# Redhead.



## 4CurlRedleg

Got him back yesterday.


----------



## Rick Acker

Is that a North Dakota Redhead or did you shoot him down south...He has very good colors if it is a N.D. bird...Not very common for the black on the neck to be that full...Nice!


----------



## 4CurlRedleg

NoDak.


----------



## DeltaBoy

Another nice bird - Congrats! 4Curl, your walls must be getting full these days.


----------



## 4CurlRedleg

Yeah, I'll be moving everything out to the shop. When the wife finds out about these last 3 I'll be sleeping there anyway. :lol:


----------



## greenheadfallon

Hey 4curl i have always wished to get a redhead that is in that good of plumage. :beer:


----------



## Bob Kellam

Don't worry 4Curl

When you get to be my age you quite often prefer hanging out with dead birds instead of a wife 

:lol: She just looked over my shoulder and clocked me. :lol:

Bob


----------



## Rick Acker

I'm putting together a Redhead for a guy this weekend...That might be as nice color wise as that one...I'll post it up when I get r done...


----------



## bullocklabradors

Since we are on the topic of Redheads here is my latest mount (Redhead Trio).

────

[WORK TO DO]: Reproduce the stretch of the Redhead thread from "I'm putting together" through "mount (Redhead Trio)." word for word. The lines after the Redhead thread are unrelated to it.

[GIVEN DATA]:
────

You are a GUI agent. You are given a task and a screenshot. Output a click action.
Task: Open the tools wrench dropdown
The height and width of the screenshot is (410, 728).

────

[WORKED ANSWER]:
I'm putting together a Redhead for a guy this weekend...That might be as nice color wise as that one...I'll post it up when I get r done...


----------



## bullocklabradors

Since we are on the topic of Redheads here is my latest mount (Redhead Trio).